***** SELECTED EXTRACT

Creating and Characterizing a Dye Laser Pumped by a Pulsed Nitrogen Laser
I first became interested in dye lasers during my Introduction to Quantum Mechanics lab course. We did a lot of interesting labs involving spectroscophy and polarization but the one that most interested me was a lab in which we built a dye laser. With a very simple setup, we were able to create a laser beam through the dye solution and then once we introduced a diffraction grating we were able to change the color of that laser light just by turning the grating. The setup was so simple and elegant that I knew that there had to be more complex concepts behind how this laser was working.
This project was to built and characterize a dye laser in order to understand how a laser works and the underlying concepts in optics that govern how a dye laser must be constructed. The dye laser that I have built in the LTC has a very similar design to the laser that I first built in my lab course. There are, however, some very singular difference that made the building of this laser a challenge. I started with understanding the relation between the pump and the gain medium and how lasing could be acheived and then moved on to constructing different types of resonant cavities to increase the laser power and quality.
All lasers are built on the principles of population inversion and stimulation emission. A population inversion is when there are more molecules or atoms in a excited state than there are in the ground state. Most molecules and atoms rapidly decay from an excited state to a lower level so that there are never enough molecules in the excited state to create a population inversion. Only molecules that have a long lived excited state can maintain enough molecules in an excited state to create a population inversion. A population inversion in necessary for lasing because laser light is created through stimulated emission. Stimulated emission is when a passing photon stimilates the release of an identical photon going in the same direction and in phase with the first photon. Most laser designs induce stimulated emission by bouncing the monochromatic photons back and forth between two mirrors which make up the resonant cavity.
Dye lasers are historically important because of their capability to be presicly tuned over a range of wavelengths. The reason that dye lasers are able to do this is because of the organic dye molecules that are used as the gain medium in these types of lasers. Organic dyes are large, complex molecules that have many closely spaced energy levels. Because these dye molecules have so many energy levels, they have high fluorescence gains over a broad range of wavelengths.

**********

[PROMPT] From the dye laser text, copy the passage starting at the words "Creating and Characterizing" and stopping after "laser was working.". The listing isn't needed for this exercise.

***** MATERIAL PROVIDED

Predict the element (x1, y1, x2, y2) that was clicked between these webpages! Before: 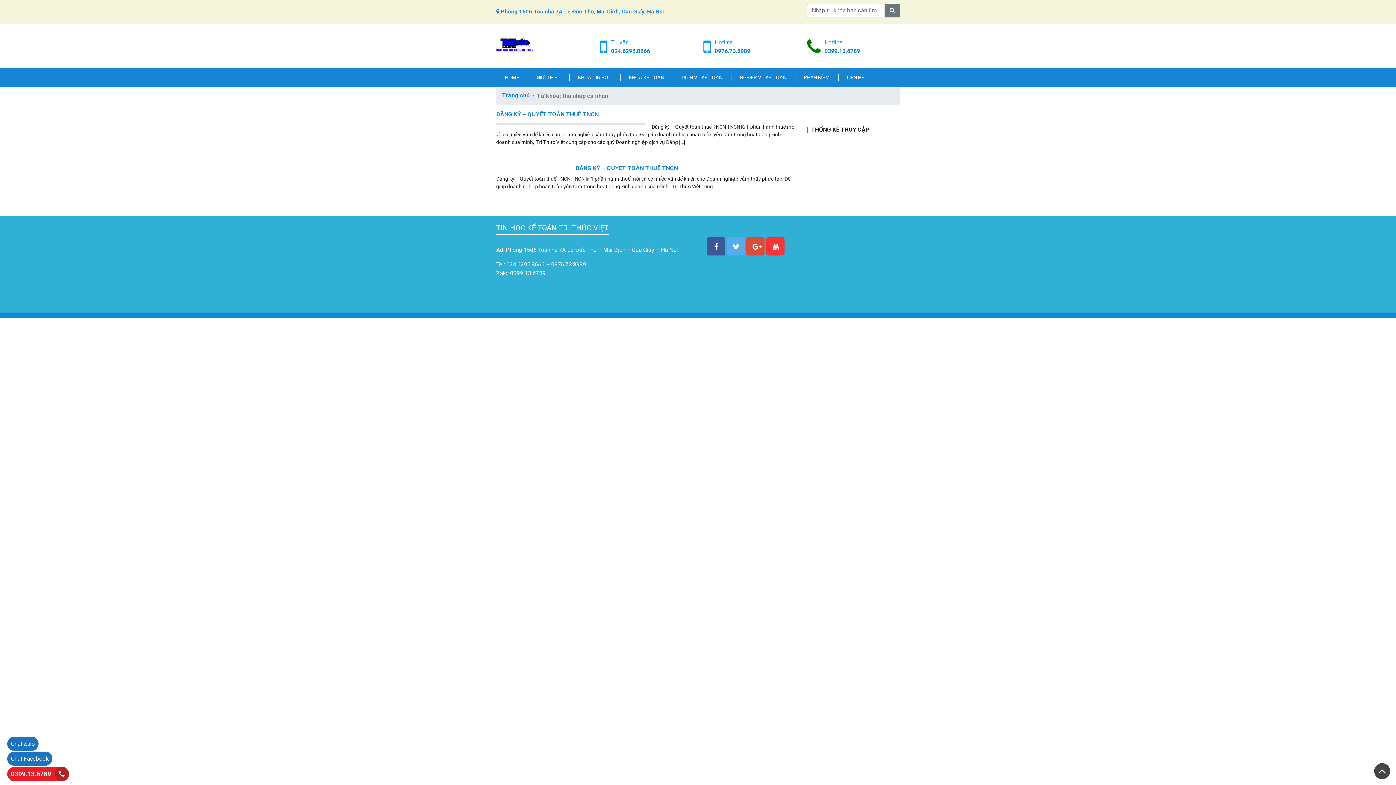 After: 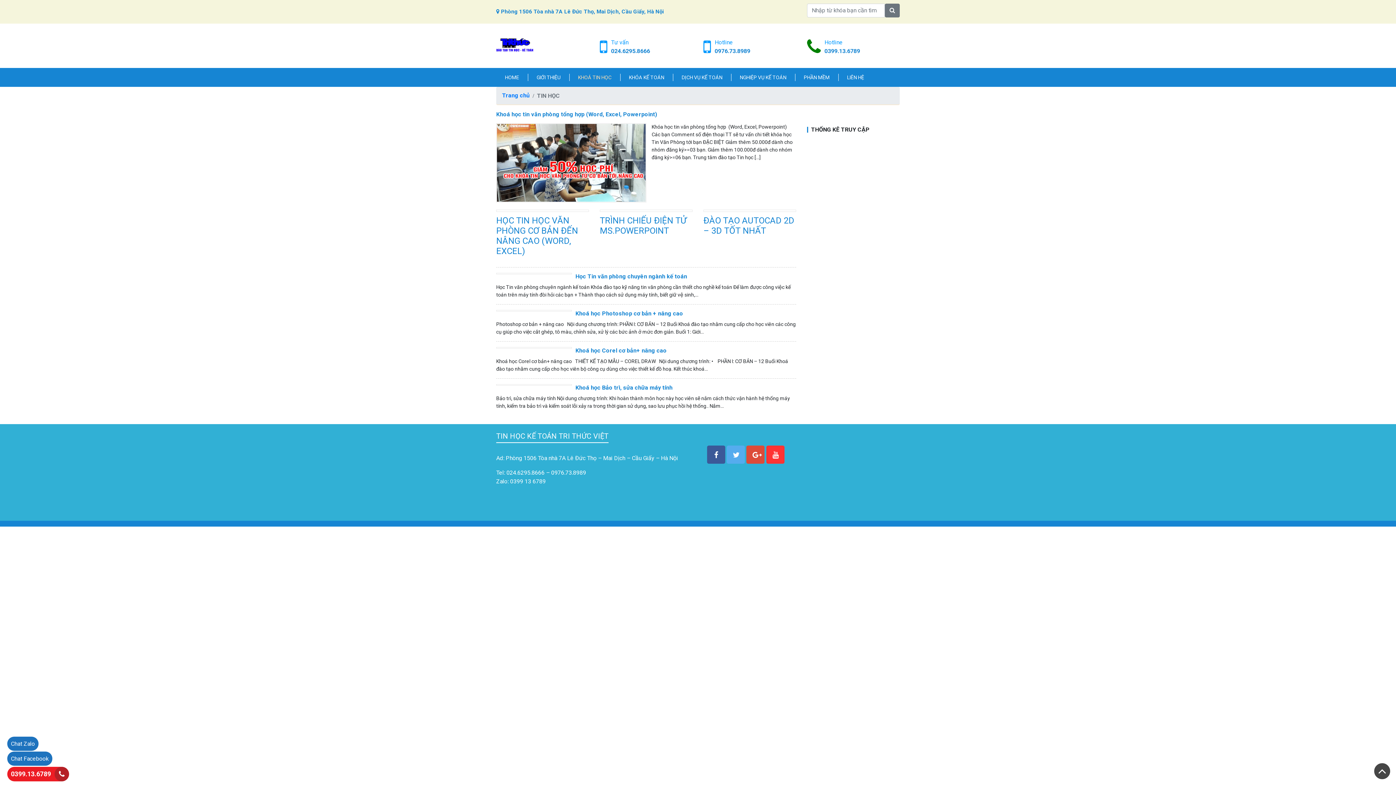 Action: label: KHOÁ TIN HỌC bbox: (578, 74, 611, 80)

**********

[FULL ANSWER]
Creating and Characterizing a Dye Laser Pumped by a Pulsed Nitrogen Laser
I first became interested in dye lasers during my Introduction to Quantum Mechanics lab course. We did a lot of interesting labs involving spectroscophy and polarization but the one that most interested me was a lab in which we built a dye laser. With a very simple setup, we were able to create a laser beam through the dye solution and then once we introduced a diffraction grating we were able to change the color of that laser light just by turning the grating. The setup was so simple and elegant that I knew that there had to be more complex concepts behind how this laser was working.